■ **WHAT THE TASK ASKS**: Reproduce the data, keeping every word exactly as it is.

■ **MATERIAL FOR THIS TASK**:
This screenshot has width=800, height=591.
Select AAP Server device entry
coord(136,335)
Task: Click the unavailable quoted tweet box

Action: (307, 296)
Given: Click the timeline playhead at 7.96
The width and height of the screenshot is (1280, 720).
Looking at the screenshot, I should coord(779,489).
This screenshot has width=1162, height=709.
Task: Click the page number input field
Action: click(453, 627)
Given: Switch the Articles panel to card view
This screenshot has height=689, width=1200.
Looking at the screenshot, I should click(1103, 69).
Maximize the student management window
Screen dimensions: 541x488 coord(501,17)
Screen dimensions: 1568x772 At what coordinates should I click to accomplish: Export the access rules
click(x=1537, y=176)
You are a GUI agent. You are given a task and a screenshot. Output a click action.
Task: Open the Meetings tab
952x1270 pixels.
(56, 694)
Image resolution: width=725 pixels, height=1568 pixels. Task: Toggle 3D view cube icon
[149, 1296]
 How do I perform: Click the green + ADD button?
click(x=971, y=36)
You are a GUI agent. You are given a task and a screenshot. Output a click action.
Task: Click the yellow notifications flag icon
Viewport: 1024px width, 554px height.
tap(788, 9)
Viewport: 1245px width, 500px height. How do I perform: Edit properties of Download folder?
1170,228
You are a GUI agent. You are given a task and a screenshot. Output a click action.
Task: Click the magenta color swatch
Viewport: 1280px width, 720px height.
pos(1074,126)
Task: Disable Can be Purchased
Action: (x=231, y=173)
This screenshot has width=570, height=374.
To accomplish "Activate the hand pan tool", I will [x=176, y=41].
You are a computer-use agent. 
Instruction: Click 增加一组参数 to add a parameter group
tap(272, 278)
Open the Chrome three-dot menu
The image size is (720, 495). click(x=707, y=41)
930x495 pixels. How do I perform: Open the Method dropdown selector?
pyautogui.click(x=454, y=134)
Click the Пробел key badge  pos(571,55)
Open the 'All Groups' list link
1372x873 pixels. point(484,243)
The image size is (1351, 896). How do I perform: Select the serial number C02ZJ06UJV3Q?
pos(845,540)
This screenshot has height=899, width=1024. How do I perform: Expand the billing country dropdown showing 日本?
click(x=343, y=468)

■ **REPLY**:
This screenshot has width=800, height=591.
Select AAP Server device entry
coord(136,335)
Task: Click the unavailable quoted tweet box

Action: (307, 296)
Given: Click the timeline playhead at 7.96
The width and height of the screenshot is (1280, 720).
Looking at the screenshot, I should coord(779,489).
This screenshot has width=1162, height=709.
Task: Click the page number input field
Action: click(453, 627)
Given: Switch the Articles panel to card view
This screenshot has height=689, width=1200.
Looking at the screenshot, I should click(1103, 69).
Maximize the student management window
Screen dimensions: 541x488 coord(501,17)
Screen dimensions: 1568x772 At what coordinates should I click to accomplish: Export the access rules
click(x=1537, y=176)
You are a GUI agent. You are given a task and a screenshot. Output a click action.
Task: Open the Meetings tab
952x1270 pixels.
(56, 694)
Image resolution: width=725 pixels, height=1568 pixels. Task: Toggle 3D view cube icon
[149, 1296]
 How do I perform: Click the green + ADD button?
click(x=971, y=36)
You are a GUI agent. You are given a task and a screenshot. Output a click action.
Task: Click the yellow notifications flag icon
Viewport: 1024px width, 554px height.
tap(788, 9)
Viewport: 1245px width, 500px height. How do I perform: Edit properties of Download folder?
1170,228
You are a GUI agent. You are given a task and a screenshot. Output a click action.
Task: Click the magenta color swatch
Viewport: 1280px width, 720px height.
pos(1074,126)
Task: Disable Can be Purchased
Action: (x=231, y=173)
This screenshot has width=570, height=374.
To accomplish "Activate the hand pan tool", I will [x=176, y=41].
You are a computer-use agent. 
Instruction: Click 增加一组参数 to add a parameter group
tap(272, 278)
Open the Chrome three-dot menu
The image size is (720, 495). click(x=707, y=41)
930x495 pixels. How do I perform: Open the Method dropdown selector?
pyautogui.click(x=454, y=134)
Click the Пробел key badge  pos(571,55)
Open the 'All Groups' list link
1372x873 pixels. point(484,243)
The image size is (1351, 896). How do I perform: Select the serial number C02ZJ06UJV3Q?
pos(845,540)
This screenshot has height=899, width=1024. How do I perform: Expand the billing country dropdown showing 日本?
click(x=343, y=468)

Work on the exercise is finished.